We have a special convex that all points have the same distance to origin point.
As you know we can get N segments after linking the origin point and the points on the convex. We can also get N angles between each pair of the neighbor segments.
Now give you the data about the angle, please calculate the area of the convex

Input

There are multiple test cases.
The first line contains two integer N and D indicating the number of the points and their distance to origin. (3 <= N <= 10, 1 <= D <= 10)
The next lines contain N integers indicating the angles. The sum of the N numbers is always 360.

Output

For each test case output one float numbers indicating the area of the convex.

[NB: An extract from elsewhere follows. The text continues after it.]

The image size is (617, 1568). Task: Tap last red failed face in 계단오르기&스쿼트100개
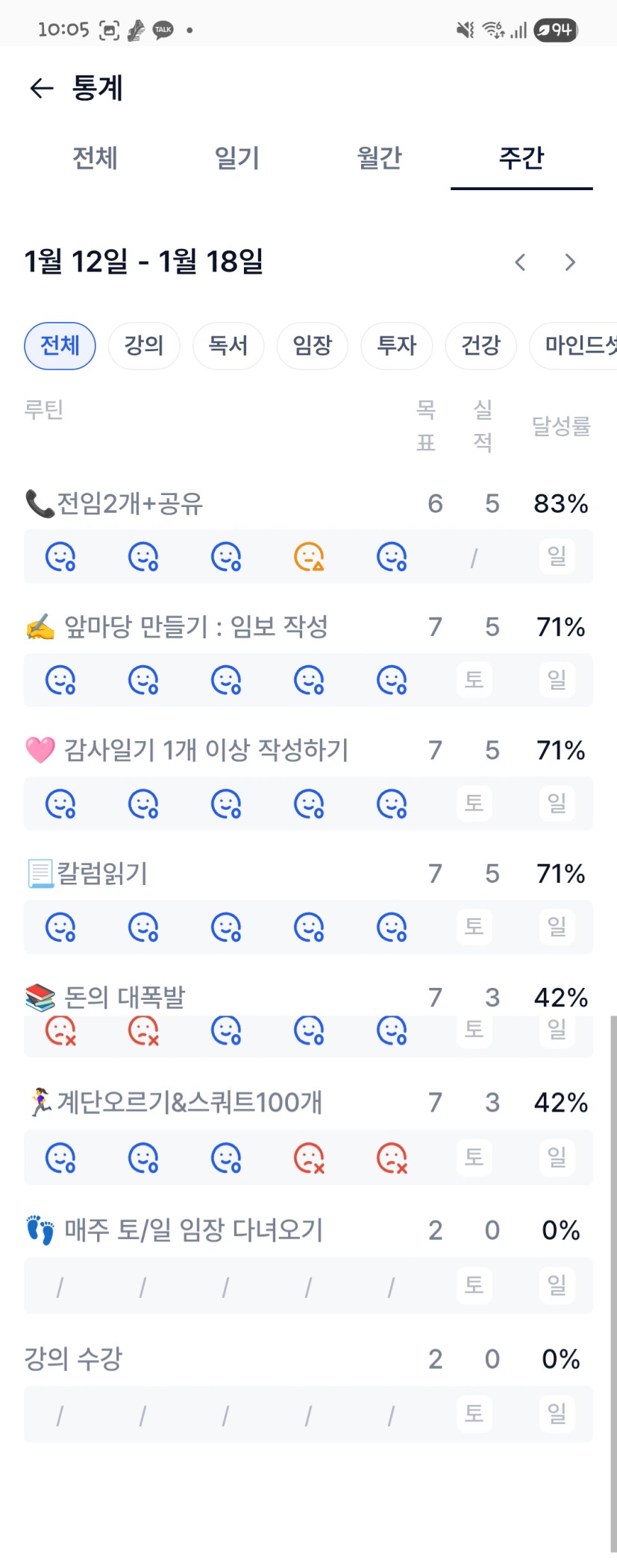pos(392,1158)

The printed values should have 3 digits after the decimal point.
Sample Input

4 1
90 90 90 90
6 1
60 60 60 60 60 60
Sample Output

2.000
2.598

n邊形的面積可以拆分成n個三角形面積之和

而已知每個三角形的兩邊及兩邊夾角，我們可以通過三角形面積公式算出每個三角形的面積，相加之和便是最終的n邊形面積

水題，直接求所有三角形的面積即可 一開始想複雜了，即使是有角度大於180的也不需要分開考慮，應為此時sin為負就相當於對面積進行減了

#include<stdio.h>
#include<string.h>
#include<stdlib.h>
int main()
{
    int n,d,i,x;
    double ans;
    while(~scanf("%d%d",&n,&d))
    {
        ans=0;
        for(i=0;i<n;i++)
        {
            scanf("%d",&x);
            ans+=d*d*sin(PI*x/180)/2;
        }
        printf("%.3f\n",ans);
    }
    return 0;
}